Spiegare le nuove forme dell’antisemitismo, spesso nascosto dietro all’odio verso Israele e al presunto concetto di antisionismo. Questo è stato il tema affrontato nel dibattito promosso dalla Comunità ebraica di Roma, dal Maccabi Italia e dal magazine online InOltre presso il Centro Ebraico Italiano – Pitigliani. L’analisi ha visto la partecipazione di relatori provenienti da vari ambiti, moderati da Filippo Piperno, giornalista ed esperto di comunicazione e media. “Abbiamo deciso di chiamare questo incontro ‘L’antisemitismo negato’ poiché molte persone sostengono che etichettare l’antisemitismo con l’antisionismo sia sbagliato, ma in realtà non lo è,” ha detto Piperno, aprendo così l’evento.
La parola è poi passata ad Alessandra Libutti, scrittrice e giornalista, che ha analizzato e ricostruito la storia del movimento Wake, una formazione con una forte componente antisemita che oggi è promotore delle occupazioni anti-Israele nelle università americane. “Il movimento esiste dal 2012, ma ha radici lontane. Al suo interno ha varie forze che si ispirano a diverse ideologie, dal marxismo all’Islam, che si sono alimentate e coese con Malcolm X e con la rivoluzione in Iran del 1979. Da queste posizioni si è sviluppata la teoria della critica della razza contro il “bianchismo” e il razzismo. Gli studenti palestinesi abbracciarono immediatamente questa teoria per contrapporsi a Israele”.
Sulla questione è intervenuto anche Giovanni Bachelet, professore di Fisica, ex parlamentare del PD, nonché figlio di Vittorio ucciso dalle Brigate Rosse.

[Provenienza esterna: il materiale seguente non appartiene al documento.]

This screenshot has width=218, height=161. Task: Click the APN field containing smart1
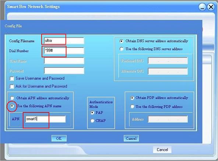(x=46, y=119)
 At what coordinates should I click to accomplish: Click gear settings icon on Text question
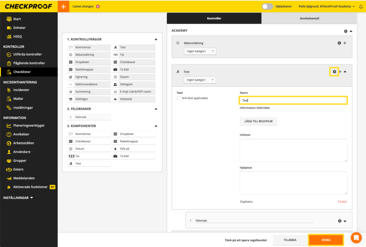click(x=334, y=72)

Bachelet è intervenuto sulle costanti richieste di boicottaggio delle università israeliane. “Riguardo alle cooperazioni fra università, le scienze non devono mai fare scomuniche, anzi, devono cooperare per dare un contributo alla pace” ha affermato.

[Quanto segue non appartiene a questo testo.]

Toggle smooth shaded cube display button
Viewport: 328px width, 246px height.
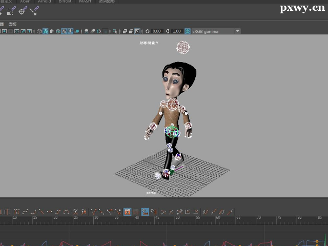46,31
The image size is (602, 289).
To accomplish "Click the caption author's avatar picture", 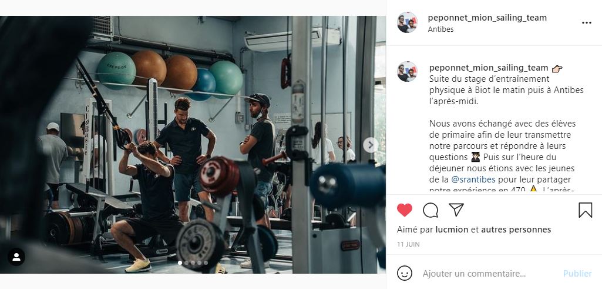I will tap(407, 72).
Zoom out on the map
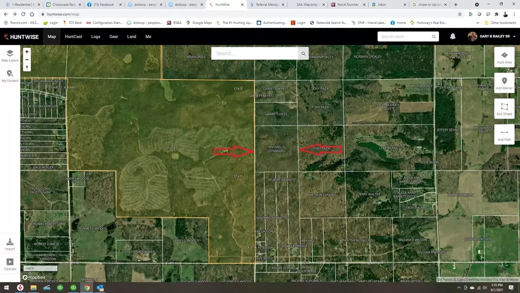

Queste nuove forme di antisemitismo però non si sono radicate solamente nelle università, ma in molte componenti della società, come nei Pride. “Quest’anno al Pride di Roma è certo che non si potrà sfilare con la bandiera di Israele perché il comitato del Pride ha dichiarato che non riuscirà a garantire la sicurezza,” ha raccontato nel suo intervento Aurelio Mancuso, presidente dell’Equity Italia.

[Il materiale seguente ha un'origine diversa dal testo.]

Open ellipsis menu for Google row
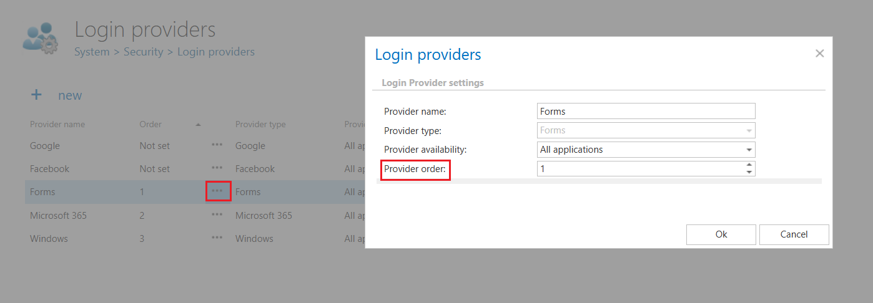click(217, 145)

La parola è stata poi passata a Tommaso Giuntella, giornalista RAI, che ha riflettuto sull’importanza di considerare l’antisionismo una forma vera e propria di antisemitismo. “L’unicità del conflitto arabo-israeliano è la presenza del popolo ebraico. I confinanti con Israele chiamano gli israeliani ‘Al-yeudi’, gli ebrei. Purtroppo si tende a credere che l’antisemitismo sia avvenuto solamente tempo fa con i nazisti, ma ciò è solo la punta più alta di un iceberg molto grande” ha detto Giuntella.
La conferenza si è poi avviata verso la conclusione con un’analisi sulla comunicazione della guerra a Gaza da parte di Antonino Monteleone, giornalista di Mediaset. “Negli ultimi giorni, con i post con hashtag ‘All Eyes on Rafah’ Israele sta perdendo una partita sulla comunicazione. Tuttavia, in questo modo, si vengono a creare discussioni in cui si rivendicano esclusivamente i temi delle vittime civili o sulla mancanza di cibo nella Striscia. Uno dei più grandi errori comunicativi è stato quello di dare la parola agli antisionisti, che mettono alla radice delle loro idee la nascita di uno Stato che ha rubato una terra” ha detto il giornalista della trasmissione ‘Le Iene’, criticando poi le chi sfoggia uno slogan senza riconoscere la realtà. “Tutte le forze politiche sono per la soluzione “due popoli, due stati”, ma l’unico stato in cui però attualmente vivono in pace due popoli è proprio Israele”.